Panama Ports Company, S. A., filial de CK Hutchison, detalló la tarde de este lunes 23 de febrero que el Estado panameño tomó control de los puertos de Balboa y Cristóbal mediante el ingreso directo a las instalaciones y la intervención sobre bienes y personal de la compañía, lo que —según la empresa— la obligó a cesar sus operaciones portuarias.
En un comunicado, Panama Ports calificó la medida como el punto culminante de una “campaña ilegal” que, afirma, el Estado habría iniciado hace un año contra la empresa, sus inversionistas y el contrato de concesión que mantenía desde 1997.
La compañía manifestó que no ha consentido la toma de los puertos ni el uso o control de sus recursos y propiedades, y advirtió que la interrupción genera riesgos operativos en ambas terminales.

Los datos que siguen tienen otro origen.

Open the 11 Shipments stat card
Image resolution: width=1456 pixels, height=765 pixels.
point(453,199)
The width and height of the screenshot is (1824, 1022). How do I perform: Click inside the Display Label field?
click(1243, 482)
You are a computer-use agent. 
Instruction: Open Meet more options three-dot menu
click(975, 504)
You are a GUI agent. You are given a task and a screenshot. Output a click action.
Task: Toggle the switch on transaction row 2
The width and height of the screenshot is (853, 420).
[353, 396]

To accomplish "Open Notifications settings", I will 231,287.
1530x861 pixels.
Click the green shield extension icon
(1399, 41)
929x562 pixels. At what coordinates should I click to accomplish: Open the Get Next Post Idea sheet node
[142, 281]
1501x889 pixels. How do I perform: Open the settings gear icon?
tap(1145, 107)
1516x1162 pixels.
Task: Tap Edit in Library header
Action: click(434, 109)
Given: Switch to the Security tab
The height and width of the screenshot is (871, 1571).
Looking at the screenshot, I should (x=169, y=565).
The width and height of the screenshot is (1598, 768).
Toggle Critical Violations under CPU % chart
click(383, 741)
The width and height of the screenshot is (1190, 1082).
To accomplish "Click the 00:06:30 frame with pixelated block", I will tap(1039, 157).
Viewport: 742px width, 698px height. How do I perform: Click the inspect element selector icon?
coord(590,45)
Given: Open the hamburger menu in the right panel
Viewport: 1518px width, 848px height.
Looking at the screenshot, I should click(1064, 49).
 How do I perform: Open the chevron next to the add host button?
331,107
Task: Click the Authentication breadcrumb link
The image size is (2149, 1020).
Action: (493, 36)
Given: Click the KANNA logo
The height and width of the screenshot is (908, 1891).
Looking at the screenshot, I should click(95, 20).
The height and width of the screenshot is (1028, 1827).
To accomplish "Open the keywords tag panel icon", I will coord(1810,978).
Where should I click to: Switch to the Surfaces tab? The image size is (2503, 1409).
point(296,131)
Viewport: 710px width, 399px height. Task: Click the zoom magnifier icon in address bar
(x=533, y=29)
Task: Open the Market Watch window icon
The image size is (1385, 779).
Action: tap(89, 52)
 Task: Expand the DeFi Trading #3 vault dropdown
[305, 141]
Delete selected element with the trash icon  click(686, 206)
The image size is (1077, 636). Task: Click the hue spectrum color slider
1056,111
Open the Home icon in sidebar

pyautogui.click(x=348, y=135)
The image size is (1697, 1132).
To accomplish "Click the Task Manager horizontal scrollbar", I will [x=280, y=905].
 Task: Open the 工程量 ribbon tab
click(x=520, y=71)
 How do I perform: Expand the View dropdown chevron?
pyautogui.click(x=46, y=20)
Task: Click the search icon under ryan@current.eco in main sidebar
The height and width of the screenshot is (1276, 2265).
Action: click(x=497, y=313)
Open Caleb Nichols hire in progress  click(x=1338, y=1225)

El comunicado se conoció luego que en un Consejo de Gabinete extraordinario se aprobó las resoluciones N.° 4 y N.° 5, mediante las cuales se autorizan los contratos de concesión transitoria —hasta por un total de 18 meses— entre la Autoridad Marítima de Panamá (AMP) y las empresas APMT Panamá, S. A. y TIL Panamá, S. A. para la operación de los puertos de Balboa y Cristóbal.
De acuerdo con lo aprobado, el contrato con APMT Panamá, S. A. establece un monto de $26,100,000 de dólares en concepto de contraprestación económica por la operación del puerto de Balboa.
En tanto, el acuerdo con TIL Panamá, S. A. fija una contraprestación de $15,800,000 de dólares por la administración del puerto de Cristóbal, en la provincia de Colón. Ambos puertos se encuentran en las entradas al Canal de Panamá.
La acción estatal se produjo horas después de que la Gaceta Oficial publicara el fallo de la Corte Suprema de Justicia relacionado con la Ley No. 5 de 16 de enero de 1997, así como el Decreto Ejecutivo No. 23, que ordena la “ocupación” de todos los bienes muebles vinculados a los puertos, incluyendo grúas, vehículos, equipos informáticos, programas y demás activos, dentro o fuera de las instalaciones.
De acuerdo con la empresa, representantes del Gobierno —incluyendo funcionarios de la Presidencia, la AMP y el Ministerio de Trabajo y Desarrollo Laboral— se presentaron en las terminales, notificaron que la concesión había dejado de existir y comunicaron que los puertos son propiedad del Estado. PPC sostuvo que recibió advertencias sobre posibles acciones penales en caso de incumplimiento.
La compañía señaló que el fallo judicial, el decreto ejecutivo y las actuaciones posteriores son inconsistentes con la legislación aplicable y con la postura mantenida por el propio Estado durante casi tres décadas. Además, indicó que la Corte no le habría facilitado copia del fallo antes de su publicación oficial.
PPC afirmó que, en las semanas previas, intentó coordinar con las autoridades para evitar disrupciones en las operaciones y proteger a su personal, proveedores y clientes. No obstante, aseguró que no recibió claridad sobre el plan estatal para asumir el control ni una base legal que le permitiera continuar operando. También indicó que no ha recibido compensación alguna por la intervención.
La empresa y sus inversionistas informaron que se reservan el derecho de iniciar acciones legales contra el Estado panameño, incluyendo arbitrajes internacionales y mecanismos de protección de inversiones contemplados en tratados vigentes, mientras continúan explorando posibles soluciones a la situación.
Por su lado, el Ejecutivo panameño reiteró que las concesiones tendrán carácter temporal mientras se definen los términos de un esquema definitivo para la gestión de ambas terminales portuarias y se establece el pliego de cargos para efectuar la licitación de la administración de los puertos.